Goldman Tops First-Quarter Views; CEO Says Prolonged Iran War Poses Inflation Risks

-- Goldman Sachs (GS) posted first-quarter results above market estimates, while Chief Executive David Solomon said a protracted Middle East conflict could pose upside risks to inflation.

The lender reported earnings of $17.55 a share for the March quarter, climbing from $14.12 a year earlier and topping the FactSet-polled consensus of $16.47. Net revenue advanced 14% to $17.23 billion, exceeding the Street's view for $16.99 billion.

Shares of the bank were down 3.6% in Monday trade.

"As the quarter progressed, the macro environment started to weigh on sentiment (as) volatility increased meaningfully amid concerns around (artificial intelligence-driven) disruption and sectors like software, heightened uncertainty in parts of private credit and the conflict in the Middle East," Chief Executive David Solomon said on an earnings conference call, according to a FactSet transcript.

Energy prices have soared in the aftermath of the US-Israel war with Iran that began at the end February.
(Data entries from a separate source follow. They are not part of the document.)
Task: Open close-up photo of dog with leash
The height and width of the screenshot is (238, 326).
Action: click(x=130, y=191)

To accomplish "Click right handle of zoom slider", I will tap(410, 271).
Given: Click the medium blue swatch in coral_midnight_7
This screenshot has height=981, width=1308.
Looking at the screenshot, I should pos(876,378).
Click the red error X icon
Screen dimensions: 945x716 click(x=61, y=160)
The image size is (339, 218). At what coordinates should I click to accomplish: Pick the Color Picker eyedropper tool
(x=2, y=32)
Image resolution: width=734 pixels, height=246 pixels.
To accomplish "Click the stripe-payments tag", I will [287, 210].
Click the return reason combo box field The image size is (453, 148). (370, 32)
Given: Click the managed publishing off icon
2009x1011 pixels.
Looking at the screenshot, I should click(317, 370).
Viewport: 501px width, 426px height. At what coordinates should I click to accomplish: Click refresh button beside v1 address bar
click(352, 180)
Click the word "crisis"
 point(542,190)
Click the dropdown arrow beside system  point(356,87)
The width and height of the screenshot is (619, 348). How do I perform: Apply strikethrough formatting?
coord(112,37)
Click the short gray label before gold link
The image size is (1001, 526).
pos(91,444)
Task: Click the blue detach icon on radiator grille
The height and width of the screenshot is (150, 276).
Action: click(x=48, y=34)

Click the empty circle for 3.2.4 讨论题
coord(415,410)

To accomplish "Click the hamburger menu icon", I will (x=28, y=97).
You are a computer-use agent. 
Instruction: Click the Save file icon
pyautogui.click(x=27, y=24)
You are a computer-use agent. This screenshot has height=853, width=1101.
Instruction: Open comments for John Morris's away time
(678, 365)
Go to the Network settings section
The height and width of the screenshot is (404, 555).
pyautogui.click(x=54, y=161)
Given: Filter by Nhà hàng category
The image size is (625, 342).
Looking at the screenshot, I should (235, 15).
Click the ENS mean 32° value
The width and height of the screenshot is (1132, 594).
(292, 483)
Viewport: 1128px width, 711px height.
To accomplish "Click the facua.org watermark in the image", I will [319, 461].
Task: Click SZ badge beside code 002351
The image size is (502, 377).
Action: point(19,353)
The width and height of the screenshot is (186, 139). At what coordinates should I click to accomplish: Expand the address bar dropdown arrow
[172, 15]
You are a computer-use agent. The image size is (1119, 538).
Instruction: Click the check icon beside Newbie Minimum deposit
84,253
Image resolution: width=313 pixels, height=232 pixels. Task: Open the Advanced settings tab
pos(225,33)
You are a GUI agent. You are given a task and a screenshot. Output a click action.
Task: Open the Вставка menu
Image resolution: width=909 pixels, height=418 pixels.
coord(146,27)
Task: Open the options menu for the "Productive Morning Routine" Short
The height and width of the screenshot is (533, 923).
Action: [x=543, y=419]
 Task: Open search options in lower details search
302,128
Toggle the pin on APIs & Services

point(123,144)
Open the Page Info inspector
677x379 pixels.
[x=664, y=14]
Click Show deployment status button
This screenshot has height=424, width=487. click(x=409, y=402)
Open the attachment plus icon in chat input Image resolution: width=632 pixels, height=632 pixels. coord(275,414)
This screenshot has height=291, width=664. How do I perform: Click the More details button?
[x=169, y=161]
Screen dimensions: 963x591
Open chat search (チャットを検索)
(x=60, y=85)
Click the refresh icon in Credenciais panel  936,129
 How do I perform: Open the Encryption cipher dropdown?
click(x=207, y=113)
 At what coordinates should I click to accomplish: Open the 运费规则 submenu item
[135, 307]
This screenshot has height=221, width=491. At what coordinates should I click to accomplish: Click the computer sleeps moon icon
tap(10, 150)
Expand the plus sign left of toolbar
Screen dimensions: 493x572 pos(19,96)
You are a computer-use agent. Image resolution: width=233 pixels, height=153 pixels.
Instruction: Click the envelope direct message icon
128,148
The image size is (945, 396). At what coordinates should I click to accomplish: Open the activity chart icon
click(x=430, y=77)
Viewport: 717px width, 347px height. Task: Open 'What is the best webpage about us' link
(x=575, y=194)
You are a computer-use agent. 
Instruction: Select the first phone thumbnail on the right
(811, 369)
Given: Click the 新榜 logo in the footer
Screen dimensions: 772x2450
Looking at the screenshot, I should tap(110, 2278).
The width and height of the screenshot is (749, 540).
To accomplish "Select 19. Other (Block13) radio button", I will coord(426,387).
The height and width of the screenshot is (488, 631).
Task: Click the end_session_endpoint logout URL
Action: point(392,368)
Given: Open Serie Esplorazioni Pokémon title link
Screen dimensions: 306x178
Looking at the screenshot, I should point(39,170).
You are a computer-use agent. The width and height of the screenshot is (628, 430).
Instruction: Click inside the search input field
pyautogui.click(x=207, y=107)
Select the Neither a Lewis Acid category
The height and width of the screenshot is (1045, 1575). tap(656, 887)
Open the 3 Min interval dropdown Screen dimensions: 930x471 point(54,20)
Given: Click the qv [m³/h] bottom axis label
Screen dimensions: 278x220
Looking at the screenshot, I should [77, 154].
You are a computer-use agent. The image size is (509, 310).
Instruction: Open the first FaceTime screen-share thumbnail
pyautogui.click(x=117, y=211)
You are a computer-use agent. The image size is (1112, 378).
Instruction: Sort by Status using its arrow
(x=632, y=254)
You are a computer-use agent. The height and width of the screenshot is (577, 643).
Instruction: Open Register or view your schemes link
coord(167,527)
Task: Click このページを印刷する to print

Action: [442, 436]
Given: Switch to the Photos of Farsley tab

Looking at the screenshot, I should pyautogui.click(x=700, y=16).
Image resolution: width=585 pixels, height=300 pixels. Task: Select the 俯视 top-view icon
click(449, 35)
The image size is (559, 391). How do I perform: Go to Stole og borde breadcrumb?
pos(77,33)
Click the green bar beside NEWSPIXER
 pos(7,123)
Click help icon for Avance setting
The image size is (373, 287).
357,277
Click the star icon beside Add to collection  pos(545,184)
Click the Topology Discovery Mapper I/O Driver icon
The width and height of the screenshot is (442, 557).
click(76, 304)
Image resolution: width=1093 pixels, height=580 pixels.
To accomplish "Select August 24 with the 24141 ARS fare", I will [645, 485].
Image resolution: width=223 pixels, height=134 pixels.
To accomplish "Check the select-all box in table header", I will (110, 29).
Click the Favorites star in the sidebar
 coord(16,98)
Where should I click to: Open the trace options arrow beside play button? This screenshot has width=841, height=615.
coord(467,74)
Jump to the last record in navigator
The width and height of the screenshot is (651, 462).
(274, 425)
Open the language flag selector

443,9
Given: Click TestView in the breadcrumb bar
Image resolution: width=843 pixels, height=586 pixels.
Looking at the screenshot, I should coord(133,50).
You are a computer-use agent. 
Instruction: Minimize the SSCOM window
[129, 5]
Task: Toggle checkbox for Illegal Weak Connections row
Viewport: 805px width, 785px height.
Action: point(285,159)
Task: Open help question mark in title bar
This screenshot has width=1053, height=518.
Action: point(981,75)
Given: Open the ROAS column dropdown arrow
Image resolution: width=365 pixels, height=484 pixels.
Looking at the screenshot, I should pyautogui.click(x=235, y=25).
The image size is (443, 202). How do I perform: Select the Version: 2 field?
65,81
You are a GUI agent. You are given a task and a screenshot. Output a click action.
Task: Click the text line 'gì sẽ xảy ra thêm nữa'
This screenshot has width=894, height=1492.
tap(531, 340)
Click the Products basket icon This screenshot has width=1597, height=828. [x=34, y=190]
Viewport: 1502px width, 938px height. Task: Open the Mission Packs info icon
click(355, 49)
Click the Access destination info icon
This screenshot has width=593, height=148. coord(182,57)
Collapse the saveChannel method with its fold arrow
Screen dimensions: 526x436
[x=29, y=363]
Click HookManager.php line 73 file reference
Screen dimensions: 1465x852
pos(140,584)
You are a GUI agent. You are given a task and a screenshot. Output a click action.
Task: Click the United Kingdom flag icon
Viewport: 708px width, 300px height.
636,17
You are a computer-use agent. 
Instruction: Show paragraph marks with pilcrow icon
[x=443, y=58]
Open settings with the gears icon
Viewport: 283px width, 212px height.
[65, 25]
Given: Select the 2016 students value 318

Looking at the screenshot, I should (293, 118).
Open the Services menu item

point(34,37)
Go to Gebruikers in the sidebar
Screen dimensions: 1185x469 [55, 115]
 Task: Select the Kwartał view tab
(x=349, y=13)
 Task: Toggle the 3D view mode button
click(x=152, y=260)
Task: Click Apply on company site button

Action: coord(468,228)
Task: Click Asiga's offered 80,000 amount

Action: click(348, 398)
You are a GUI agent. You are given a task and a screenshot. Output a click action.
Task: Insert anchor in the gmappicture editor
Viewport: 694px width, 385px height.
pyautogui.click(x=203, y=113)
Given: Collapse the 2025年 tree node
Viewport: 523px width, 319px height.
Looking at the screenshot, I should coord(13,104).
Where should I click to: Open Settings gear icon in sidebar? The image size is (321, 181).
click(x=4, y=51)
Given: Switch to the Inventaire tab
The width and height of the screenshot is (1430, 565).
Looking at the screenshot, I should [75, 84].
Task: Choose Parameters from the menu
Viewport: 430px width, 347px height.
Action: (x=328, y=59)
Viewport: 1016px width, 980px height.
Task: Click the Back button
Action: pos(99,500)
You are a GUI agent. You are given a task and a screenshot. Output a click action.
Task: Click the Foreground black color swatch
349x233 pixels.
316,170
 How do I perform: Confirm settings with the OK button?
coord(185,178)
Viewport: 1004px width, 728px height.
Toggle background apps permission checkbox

While the US and Iran have agreed to a temporary ceasefire, the two sides were unable to reach a deal during negotiations in Pakistan over the weekend.

"At this point, the underlying economy still remains relatively robust," Solomon told analysts. "But if the resolution of the conflict drags, that probably will be a headwind in some of these areas, particularly inflation trends."

While Solomon forecasts a more constructive regulatory backdrop this year, he said the geopolitical landscape remains "very complex."

The US Central Command said Sunday that military forces will begin implementing a blockade of maritime traffic entering and exiting Iranian ports on Monday.

Investment banking fees in the first quarter benefited from a boost in completed merger and acquisition volume, though initial public offering "activity slowed a little bit, particularly in March," due to the Middle East conflict, Solomon told analysts.

Revenue in Goldman's global banking and markets segment increased 19% year on year to $12.74 billion. Investment banking fees surged 48% amid significantly higher revenue in advisory and equity underwriting. Fixed income, currencies and commodities revenue fell 10%.

Revenue in the asset and wealth management segment grew 10% to $4.08 billion, reflecting higher management and other fees, partially offset by lower private banking and lending revenue.